OCR-D/ocrd_segment

Processor segment-repair end with Exception

j-panzer opened this issue · 7 comments

The processor 'segment-repir' ends wirh Exception "Exception: ocrd-segment-repair exited with non-zero return value 1" if it comes after processor 'cis-ocropy-segment' in the workflow. In a changed workflow.

In a modified workflow, where processor 'cis-ocropy-segment' is replaced by processor 'tesserocr-segment-line', the processing runs.

kba commented

The root cause of the error is

shapely.errors.TopologicalError: The operation 'GEOSWithin_r' could not be performed. Likely cause is invalidity of the geometry <shapely.geometry.polygon.Polygon object at 0x2aaae5b3f898>

Which is caused by _child_within_parent not getting a valid polygon from the coordinates of the parent region. Likely, the parent region's @coords has invalid points. I'll try to reproduce.

kba commented

input data: https://owncloud.gwdg.de/index.php/s/k96zk4XILHi3let

This was the workflow:

time ocrd process\
    "olena-binarize -I PRESENTATION -O OCR-D-BIN -P impl sauvola"\
    "anybaseocr-crop -I OCR-D-BIN -O OCR-D-CROP"\
    "olena-binarize -I OCR-D-CROP -O OCR-D-BIN2 -P impl kim"\
    "cis-ocropy-denoise -I OCR-D-BIN2 -O OCR-D-BIN-DENOISE -P level-of-operation page"\
    "cis-ocropy-deskew -I OCR-D-BIN-DENOISE -O OCR-D-BIN-DENOISE-DESKEW -P level-of-operation page"\
    "tesserocr-segment-region -I OCR-D-BIN-DENOISE-DESKEW -O OCR-D-SEG-REG"\
    "segment-repair -I OCR-D-SEG-REG -O OCR-D-SEG-REPAIR -P plausibilize true"\
    "cis-ocropy-deskew -I OCR-D-SEG-REPAIR -O OCR-D-SEG-REG-DESKEW -P level-of-operation region"\
    "cis-ocropy-clip -I OCR-D-SEG-REG-DESKEW -O OCR-D-SEG-REG-DESKEW-CLIP -P level-of-operation region"\
    "cis-ocropy-segment -I OCR-D-SEG-REG-DESKEW-CLIP -O OCR-D-SEG-LINE -P level-of-operation region"\
    "segment-repair -I OCR-D-SEG-LINE -O OCR-D-SEG-REPAIR-LINE -P sanitize true"\
    "cis-ocropy-dewarp -I OCR-D-SEG-REPAIR-LINE -O OCR-D-SEG-LINE-RESEG-DEWARP"\
    "calamari-recognize -I OCR-D-SEG-LINE-RESEG-DEWARP -O OCR-D-OCR -P checkpoint /usr/users/jpanzer/ocrd/models/calamari-models/\*.ckpt.json"

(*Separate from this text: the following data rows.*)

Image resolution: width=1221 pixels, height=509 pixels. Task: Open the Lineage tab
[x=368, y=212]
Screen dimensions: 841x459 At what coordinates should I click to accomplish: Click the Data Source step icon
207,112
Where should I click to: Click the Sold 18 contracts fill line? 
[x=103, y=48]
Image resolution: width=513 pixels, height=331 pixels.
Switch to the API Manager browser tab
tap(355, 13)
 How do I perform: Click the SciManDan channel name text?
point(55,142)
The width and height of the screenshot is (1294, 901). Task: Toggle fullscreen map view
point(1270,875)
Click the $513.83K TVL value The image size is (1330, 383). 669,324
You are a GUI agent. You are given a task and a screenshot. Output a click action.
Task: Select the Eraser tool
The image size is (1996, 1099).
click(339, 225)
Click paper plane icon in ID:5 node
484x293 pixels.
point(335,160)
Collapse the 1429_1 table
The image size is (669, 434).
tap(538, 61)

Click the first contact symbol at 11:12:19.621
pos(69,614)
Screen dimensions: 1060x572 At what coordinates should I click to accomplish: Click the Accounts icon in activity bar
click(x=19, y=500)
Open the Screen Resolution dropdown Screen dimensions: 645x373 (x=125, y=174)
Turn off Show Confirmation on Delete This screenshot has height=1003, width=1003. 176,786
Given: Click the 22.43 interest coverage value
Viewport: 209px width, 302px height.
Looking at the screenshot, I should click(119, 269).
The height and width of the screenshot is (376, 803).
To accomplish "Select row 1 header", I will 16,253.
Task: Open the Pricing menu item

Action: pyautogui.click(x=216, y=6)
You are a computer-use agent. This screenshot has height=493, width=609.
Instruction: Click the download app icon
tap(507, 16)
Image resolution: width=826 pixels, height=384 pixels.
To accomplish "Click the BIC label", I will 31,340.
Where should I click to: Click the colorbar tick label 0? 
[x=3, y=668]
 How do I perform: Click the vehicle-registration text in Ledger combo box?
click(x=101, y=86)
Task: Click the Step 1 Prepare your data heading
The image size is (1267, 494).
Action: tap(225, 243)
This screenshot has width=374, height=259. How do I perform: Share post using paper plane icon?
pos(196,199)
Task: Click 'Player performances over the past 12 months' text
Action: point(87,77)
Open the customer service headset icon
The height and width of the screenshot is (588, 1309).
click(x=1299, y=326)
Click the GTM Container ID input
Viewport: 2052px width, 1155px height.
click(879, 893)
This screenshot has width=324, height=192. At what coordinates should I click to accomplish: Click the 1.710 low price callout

Thanks everyone for the detailed report! @kba we are looking for a TextLine from the else part at the bottom of ocrd_cis.ocropy.segment._process_element. This should be detectable via page validation, yes. (The polygons themselves are produced in ocrd_cis.ocropy.segment.masks2polygons and polygon_for_parent)

EDIT And we know that we are not looking for a bad TextRegion because the error goes away when replacing the ocrd_cis line segmentation with the one from ocrd_tesserocr.

Note: repair has long since included a mechanism for PAGE input validation and automatic fixing – I have not tested this again, but I'm pretty sure it has been solved.